Subtle, but clinically detectable, neurological abnormalities (SNAs) are associated with impaired physical performance in elderly persons without overt neurological diseases. We investigated whether SNAs were prospectively associated with cognitive and functional status, death, and cerebrovascular events (CVEs) in older community-dwelling individuals.


In participants without history of stroke, parkinsonism and dementia, or cognitive impairment, a score (N(SNA)) was obtained by summing SNAs detected with a simple neurological examination. Cognitive status and disability were reassessed 4 years later, and deaths and CVEs were documented over 8 years.


Of 506 participants free of neurological diseases (mean [SEM] age, 71.9 [0.3] years; 42% were men), 59% had an N(SNA) of 1 or more (mean [SEM], 1.1 [0.06]; range, 0-8). At baseline, the N(SNA) increased with age and with declining cognitive and physical performance, depressive symptoms, and disability, after adjusting for several covariates, but did not increase with falls and urinary incontinence. The N(SNA) prospectively predicted worsening cognitive status and disability, adjusting for demographics and for baseline comorbidity and cognitive and physical performance. The mortality rates were 22.6, 23.3, 23.9, 58.6, and 91.9 per 1000 person-years in participants with an N(SNA) of 0, 1, 2, 3, and 4 or higher, respectively.
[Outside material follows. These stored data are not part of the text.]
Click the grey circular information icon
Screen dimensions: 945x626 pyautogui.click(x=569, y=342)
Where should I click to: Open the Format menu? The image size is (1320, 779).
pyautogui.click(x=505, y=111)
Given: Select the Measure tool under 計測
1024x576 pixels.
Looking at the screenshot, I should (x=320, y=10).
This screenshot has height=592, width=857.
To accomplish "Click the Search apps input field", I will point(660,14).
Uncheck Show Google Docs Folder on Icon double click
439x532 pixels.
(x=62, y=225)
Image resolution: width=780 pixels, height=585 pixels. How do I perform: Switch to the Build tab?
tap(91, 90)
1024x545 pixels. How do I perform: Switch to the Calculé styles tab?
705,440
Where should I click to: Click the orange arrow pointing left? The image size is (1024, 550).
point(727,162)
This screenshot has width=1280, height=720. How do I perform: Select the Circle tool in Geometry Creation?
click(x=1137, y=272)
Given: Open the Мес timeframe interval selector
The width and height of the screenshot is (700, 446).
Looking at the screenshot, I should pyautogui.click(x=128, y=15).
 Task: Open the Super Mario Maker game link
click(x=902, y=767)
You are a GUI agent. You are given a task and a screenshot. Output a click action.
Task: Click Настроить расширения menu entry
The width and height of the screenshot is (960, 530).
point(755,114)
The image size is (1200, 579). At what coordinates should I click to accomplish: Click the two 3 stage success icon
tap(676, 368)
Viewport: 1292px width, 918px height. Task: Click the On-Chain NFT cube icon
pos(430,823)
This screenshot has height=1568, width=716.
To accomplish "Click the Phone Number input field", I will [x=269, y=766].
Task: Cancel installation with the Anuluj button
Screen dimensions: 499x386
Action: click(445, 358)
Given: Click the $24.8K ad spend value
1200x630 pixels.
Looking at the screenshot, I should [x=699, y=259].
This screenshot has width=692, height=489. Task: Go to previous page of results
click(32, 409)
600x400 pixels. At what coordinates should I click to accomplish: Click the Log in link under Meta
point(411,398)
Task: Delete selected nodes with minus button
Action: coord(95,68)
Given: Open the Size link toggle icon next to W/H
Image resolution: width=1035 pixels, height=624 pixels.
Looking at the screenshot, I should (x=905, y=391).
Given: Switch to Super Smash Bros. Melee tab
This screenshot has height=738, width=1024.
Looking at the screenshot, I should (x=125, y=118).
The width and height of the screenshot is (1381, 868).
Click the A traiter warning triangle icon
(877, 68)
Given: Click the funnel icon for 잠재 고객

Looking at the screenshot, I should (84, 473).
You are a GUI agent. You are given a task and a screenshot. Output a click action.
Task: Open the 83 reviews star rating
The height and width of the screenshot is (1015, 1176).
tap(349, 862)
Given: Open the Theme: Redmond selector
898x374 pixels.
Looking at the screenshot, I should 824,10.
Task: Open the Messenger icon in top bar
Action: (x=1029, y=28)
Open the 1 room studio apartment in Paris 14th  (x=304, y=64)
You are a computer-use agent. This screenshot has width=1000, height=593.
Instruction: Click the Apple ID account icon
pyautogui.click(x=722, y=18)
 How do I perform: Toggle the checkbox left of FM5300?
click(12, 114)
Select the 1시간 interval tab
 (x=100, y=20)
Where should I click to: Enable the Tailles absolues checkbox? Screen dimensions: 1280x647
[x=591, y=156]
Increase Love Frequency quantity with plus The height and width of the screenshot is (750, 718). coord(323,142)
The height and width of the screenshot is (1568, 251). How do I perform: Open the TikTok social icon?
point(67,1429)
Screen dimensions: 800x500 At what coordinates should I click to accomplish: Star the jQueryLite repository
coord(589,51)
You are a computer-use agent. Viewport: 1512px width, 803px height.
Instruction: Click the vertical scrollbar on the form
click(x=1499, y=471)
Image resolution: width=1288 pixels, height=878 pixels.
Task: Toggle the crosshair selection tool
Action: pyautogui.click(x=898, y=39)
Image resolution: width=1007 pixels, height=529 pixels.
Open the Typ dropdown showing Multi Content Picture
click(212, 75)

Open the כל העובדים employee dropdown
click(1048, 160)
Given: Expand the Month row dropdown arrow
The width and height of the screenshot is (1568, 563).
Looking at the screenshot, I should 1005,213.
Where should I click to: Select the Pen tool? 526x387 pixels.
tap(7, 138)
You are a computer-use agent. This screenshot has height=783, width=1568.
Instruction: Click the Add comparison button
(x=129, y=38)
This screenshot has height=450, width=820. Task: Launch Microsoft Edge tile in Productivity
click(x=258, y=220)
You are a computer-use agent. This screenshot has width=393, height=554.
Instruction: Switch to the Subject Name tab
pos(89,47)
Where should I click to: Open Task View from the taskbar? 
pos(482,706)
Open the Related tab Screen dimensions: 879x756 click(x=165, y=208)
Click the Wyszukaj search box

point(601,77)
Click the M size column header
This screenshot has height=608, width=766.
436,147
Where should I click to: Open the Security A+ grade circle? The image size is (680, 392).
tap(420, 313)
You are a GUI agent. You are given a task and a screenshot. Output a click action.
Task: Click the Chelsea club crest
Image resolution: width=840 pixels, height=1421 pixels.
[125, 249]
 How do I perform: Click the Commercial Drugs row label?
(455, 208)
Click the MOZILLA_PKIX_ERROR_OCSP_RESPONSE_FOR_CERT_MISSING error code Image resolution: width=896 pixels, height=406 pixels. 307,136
Compared with an N(SNA) of less than 3, having an N(SNA) of 3 or higher was associated with an increased adjusted risk of death (hazard ratio, 1.77; 95% confidence interval [CI], 1.25-2.74) and of CVE (hazard ratio, 1.94; 95% CI, 1.07-3.54) over 8 years.


In this sample of older community-dwelling persons without overt neurological diseases, multiple SNAs were associated with cognitive and functional decline and independently predicted mortality and CVEs.